DOCUMENT EXCERPT =
Also: Eleven More Ranches to Know About

I was one of those horse-crazy girls, the kind who longed for a pony of her own and who collected those plastic lifelike models of foals and mares, colts and stallions. By 12 I had read all the books: My Friend Flicka, Black Beauty, National Velvet, Misty of Chincoteague. During the summers, when I wasn't begging my parents for more riding lessons, I campaigned for us all to go to a ranch. No one else was even slightly willing. As for my pet of choice, my parents explained many times that (a) we couldn't afford a horse, and (b) even if we could, we couldn't pay for a barn, fenced pasture, and the monthly restaurant bills for said animal. Perhaps by way of compensation, I was allowed to have a raccoon, a goat, sheepdogs, cats, and even a monkey. All these years later, the animal obsession continues: my current menagerie consists of two deranged hairless Chinese Crested dogs and four ferrets that live in their own room, the ferretorium. And though I no longer do much riding, my dream vacation still revolves around a ranch.

Naturally my daughter, Willow, five, has no interest whatsoever in horses. Neither does my husband, Tim. He's a golfer. But that didn't stop me from booking us a week in July at a classic Wyoming dude ranch, one that, unlike most, allows even five-year-olds to ride. Tim pointed out that he'd be just back from a long business trip then, so I let him off the hook for this initial expedition. Instead I tried to persuade my mother to join us, but she, having taken over the care of one of my dogs, pleaded pet duty. So I recruited my friend Ellen, a single mother, and her five-year-old son, Obie.

We live in the same Brooklyn apartment building, one floor apart, and Willow and Obie are best buddies. Ellen is the director of an art gallery; she is not exactly your rough-and-ready sort. She's more the "let's go get a manicure and pedicure and then splurge on a weekend in Paris" type. Last summer, she and Obie and friends rented a castle in Portugal, the appeal of which was largely its retinue of servants.

"By the way, Ellen," I remind her, shortly before our departure, "you'll need cowboy boots."

"I'm not buying cowboy boots!" she says. "I have those old Prada boots from last winter. I'll just wear them and if they get ruined, I'll toss them out."

I don't dare ask if the boots have stiletto heels.

SUPPLIED RECORDS =
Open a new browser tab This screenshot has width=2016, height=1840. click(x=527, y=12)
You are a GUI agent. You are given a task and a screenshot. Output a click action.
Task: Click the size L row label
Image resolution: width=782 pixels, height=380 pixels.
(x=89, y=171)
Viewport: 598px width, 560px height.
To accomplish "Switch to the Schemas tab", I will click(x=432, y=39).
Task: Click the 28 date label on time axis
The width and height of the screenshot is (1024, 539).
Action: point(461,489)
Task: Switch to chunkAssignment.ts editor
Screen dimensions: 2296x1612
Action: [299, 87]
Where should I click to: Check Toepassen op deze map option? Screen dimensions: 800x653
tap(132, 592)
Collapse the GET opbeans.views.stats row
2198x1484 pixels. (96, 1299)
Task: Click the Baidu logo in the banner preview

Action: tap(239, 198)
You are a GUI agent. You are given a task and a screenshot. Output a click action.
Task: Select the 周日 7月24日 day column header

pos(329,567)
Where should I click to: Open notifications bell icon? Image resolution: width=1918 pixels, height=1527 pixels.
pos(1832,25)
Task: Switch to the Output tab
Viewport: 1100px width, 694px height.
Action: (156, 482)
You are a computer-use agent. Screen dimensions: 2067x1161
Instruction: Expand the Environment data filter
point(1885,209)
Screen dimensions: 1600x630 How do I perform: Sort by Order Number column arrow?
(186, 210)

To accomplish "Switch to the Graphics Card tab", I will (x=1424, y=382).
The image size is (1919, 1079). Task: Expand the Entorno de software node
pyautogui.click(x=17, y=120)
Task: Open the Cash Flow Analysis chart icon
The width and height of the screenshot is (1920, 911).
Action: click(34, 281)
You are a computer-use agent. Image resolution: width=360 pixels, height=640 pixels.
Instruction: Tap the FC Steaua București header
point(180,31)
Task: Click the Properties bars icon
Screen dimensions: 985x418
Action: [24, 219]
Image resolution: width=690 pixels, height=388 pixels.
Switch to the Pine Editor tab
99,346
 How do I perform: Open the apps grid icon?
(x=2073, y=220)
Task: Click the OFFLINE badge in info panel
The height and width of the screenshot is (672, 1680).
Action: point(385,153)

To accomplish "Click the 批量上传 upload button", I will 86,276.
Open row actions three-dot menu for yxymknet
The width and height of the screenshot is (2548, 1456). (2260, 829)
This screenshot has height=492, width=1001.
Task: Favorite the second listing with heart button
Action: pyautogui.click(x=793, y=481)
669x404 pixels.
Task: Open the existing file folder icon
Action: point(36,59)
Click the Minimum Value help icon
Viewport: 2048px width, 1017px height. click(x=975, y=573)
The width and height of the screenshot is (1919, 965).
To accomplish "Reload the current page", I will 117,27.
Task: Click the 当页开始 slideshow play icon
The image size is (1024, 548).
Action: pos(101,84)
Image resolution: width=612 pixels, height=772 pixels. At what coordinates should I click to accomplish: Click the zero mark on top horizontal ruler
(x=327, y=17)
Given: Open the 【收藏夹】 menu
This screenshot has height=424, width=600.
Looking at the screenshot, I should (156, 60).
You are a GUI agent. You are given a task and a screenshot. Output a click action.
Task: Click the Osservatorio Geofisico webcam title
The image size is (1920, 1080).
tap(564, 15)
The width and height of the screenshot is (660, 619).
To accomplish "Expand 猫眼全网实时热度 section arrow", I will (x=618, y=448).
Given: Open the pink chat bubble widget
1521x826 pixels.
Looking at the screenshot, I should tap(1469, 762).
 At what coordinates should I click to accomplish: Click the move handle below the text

TASK TO COMPLETE = In the dude ranch essay, what name does the writer give to the room where the four ferrets live? The data comes from a different source than the text.

RESPONSE TO THIS TASK = The ferretorium.